# TASKS TO PERFORM
(a) In the course description, which contemporary philosophers are named in the discussions of death that take their point of departure in Epicurus?
(b) Decide whether each statement agrees with the course description, answering yes or no and quoting the deciding words: (i) The course proceeds from Aristotle's analysis of the soul in De Anima. (ii) McDowell is among the contemporary neo-Aristotelian philosophers studied. (iii) The course concludes with Epicurus.

# PROVIDED TEXT

■ ■ ■ ■ ■ ■ ■

HUMS 480, The Mortality of the Soul: From Aristotle to Heidegger
Course Description:
This course explores fundamental philosophical questions of the relation between matter and form, life and spirit, necessity and freedom, by proceeding from Aristotle’s analysis of the soul in De Anima and his notion of practical agency in the Nicomachean Ethics. We study Aristotle in conjunction with seminal works by contemporary neo-Aristotelian philosophers (Korsgaard, Nussbaum, Brague, and McDowell). We in turn pursue the implications of Aristotle’s notion of life by engaging with contemporary philosophical discussions of death that take their point of departure in Epicurus (Nagel, Williams, Scheffler). We conclude by analyzing Heidegger’s notion of constitutive mortality, in order to make explicit what is implicit in the form of the soul in Aristotle.

■ ■ ■ ■ ■ ■ ■

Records

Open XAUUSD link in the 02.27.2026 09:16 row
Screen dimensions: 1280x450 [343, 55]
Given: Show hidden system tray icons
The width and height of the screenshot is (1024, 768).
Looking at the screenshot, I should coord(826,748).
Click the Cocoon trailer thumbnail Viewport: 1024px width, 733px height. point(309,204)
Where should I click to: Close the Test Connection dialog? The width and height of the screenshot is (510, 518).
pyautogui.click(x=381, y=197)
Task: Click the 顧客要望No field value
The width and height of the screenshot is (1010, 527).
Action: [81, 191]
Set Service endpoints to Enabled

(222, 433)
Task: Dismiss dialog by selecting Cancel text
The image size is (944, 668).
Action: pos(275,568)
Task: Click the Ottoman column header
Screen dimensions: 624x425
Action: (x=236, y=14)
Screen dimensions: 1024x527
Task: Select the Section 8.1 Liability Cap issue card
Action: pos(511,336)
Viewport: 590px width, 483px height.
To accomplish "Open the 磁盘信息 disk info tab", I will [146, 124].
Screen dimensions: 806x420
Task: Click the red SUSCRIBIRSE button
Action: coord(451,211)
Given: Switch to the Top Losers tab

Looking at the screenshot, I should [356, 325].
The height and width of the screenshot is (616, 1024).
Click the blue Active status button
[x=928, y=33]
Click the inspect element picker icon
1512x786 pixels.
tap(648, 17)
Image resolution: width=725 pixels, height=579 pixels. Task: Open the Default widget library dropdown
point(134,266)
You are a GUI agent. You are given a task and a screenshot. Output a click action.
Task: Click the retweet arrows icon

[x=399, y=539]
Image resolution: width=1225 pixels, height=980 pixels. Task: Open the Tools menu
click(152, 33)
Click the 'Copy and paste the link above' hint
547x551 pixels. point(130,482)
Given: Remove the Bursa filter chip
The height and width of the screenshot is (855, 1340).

■ ■ ■ ■ ■ ■ ■

# PROBLEM SOLUTIONS
(a) Nagel, Williams, and Scheffler.

(b)
(i) Yes: "by proceeding from Aristotle’s analysis of the soul in De Anima"
(ii) Yes: "contemporary neo-Aristotelian philosophers (Korsgaard, Nussbaum, Brague, and McDowell)"
(iii) No: "We conclude by analyzing Heidegger’s notion of constitutive mortality"